Task instructions → Copy each of the items below word for word, leaving nothing out and changing nothing.

## START

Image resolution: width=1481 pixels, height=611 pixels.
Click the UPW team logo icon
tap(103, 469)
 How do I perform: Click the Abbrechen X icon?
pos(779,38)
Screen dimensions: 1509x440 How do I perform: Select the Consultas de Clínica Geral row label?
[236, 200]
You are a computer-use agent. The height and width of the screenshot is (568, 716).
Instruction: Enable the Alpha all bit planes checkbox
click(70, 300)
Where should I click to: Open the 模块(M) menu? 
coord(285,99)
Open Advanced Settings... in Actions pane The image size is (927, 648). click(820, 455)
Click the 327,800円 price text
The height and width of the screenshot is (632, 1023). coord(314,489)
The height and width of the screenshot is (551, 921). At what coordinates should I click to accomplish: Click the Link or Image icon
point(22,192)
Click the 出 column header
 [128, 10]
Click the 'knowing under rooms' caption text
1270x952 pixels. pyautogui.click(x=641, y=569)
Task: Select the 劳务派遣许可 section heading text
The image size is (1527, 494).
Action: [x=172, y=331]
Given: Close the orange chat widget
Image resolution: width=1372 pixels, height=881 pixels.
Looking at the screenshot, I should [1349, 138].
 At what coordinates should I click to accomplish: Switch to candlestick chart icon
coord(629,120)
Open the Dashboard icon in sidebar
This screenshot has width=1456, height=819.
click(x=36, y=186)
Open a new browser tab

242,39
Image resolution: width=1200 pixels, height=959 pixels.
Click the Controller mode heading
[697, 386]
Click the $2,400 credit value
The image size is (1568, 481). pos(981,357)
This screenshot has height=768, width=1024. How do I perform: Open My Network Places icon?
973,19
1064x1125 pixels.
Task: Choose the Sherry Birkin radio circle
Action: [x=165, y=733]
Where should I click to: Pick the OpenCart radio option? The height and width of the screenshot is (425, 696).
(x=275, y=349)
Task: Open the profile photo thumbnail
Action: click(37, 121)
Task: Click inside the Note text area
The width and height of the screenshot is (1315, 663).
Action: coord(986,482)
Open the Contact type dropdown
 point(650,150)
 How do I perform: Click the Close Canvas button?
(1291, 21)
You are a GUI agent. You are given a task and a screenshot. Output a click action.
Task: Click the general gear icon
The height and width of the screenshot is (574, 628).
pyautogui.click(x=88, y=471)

## END

Answer for the task →
Image resolution: width=1481 pixels, height=611 pixels.
Click the UPW team logo icon
tap(103, 469)
 How do I perform: Click the Abbrechen X icon?
pos(779,38)
Screen dimensions: 1509x440 How do I perform: Select the Consultas de Clínica Geral row label?
[236, 200]
You are a computer-use agent. The height and width of the screenshot is (568, 716).
Instruction: Enable the Alpha all bit planes checkbox
click(70, 300)
Where should I click to: Open the 模块(M) menu? 
coord(285,99)
Open Advanced Settings... in Actions pane The image size is (927, 648). click(820, 455)
Click the 327,800円 price text
The height and width of the screenshot is (632, 1023). coord(314,489)
The height and width of the screenshot is (551, 921). At what coordinates should I click to accomplish: Click the Link or Image icon
point(22,192)
Click the 出 column header
 [128, 10]
Click the 'knowing under rooms' caption text
1270x952 pixels. pyautogui.click(x=641, y=569)
Task: Select the 劳务派遣许可 section heading text
The image size is (1527, 494).
Action: [x=172, y=331]
Given: Close the orange chat widget
Image resolution: width=1372 pixels, height=881 pixels.
Looking at the screenshot, I should [1349, 138].
 At what coordinates should I click to accomplish: Switch to candlestick chart icon
coord(629,120)
Open the Dashboard icon in sidebar
This screenshot has width=1456, height=819.
click(x=36, y=186)
Open a new browser tab

242,39
Image resolution: width=1200 pixels, height=959 pixels.
Click the Controller mode heading
[697, 386]
Click the $2,400 credit value
The image size is (1568, 481). pos(981,357)
This screenshot has height=768, width=1024. How do I perform: Open My Network Places icon?
973,19
1064x1125 pixels.
Task: Choose the Sherry Birkin radio circle
Action: [x=165, y=733]
Where should I click to: Pick the OpenCart radio option? The height and width of the screenshot is (425, 696).
(x=275, y=349)
Task: Open the profile photo thumbnail
Action: click(37, 121)
Task: Click inside the Note text area
The width and height of the screenshot is (1315, 663).
Action: coord(986,482)
Open the Contact type dropdown
 point(650,150)
 How do I perform: Click the Close Canvas button?
(1291, 21)
You are a GUI agent. You are given a task and a screenshot. Output a click action.
Task: Click the general gear icon
The height and width of the screenshot is (574, 628).
pyautogui.click(x=88, y=471)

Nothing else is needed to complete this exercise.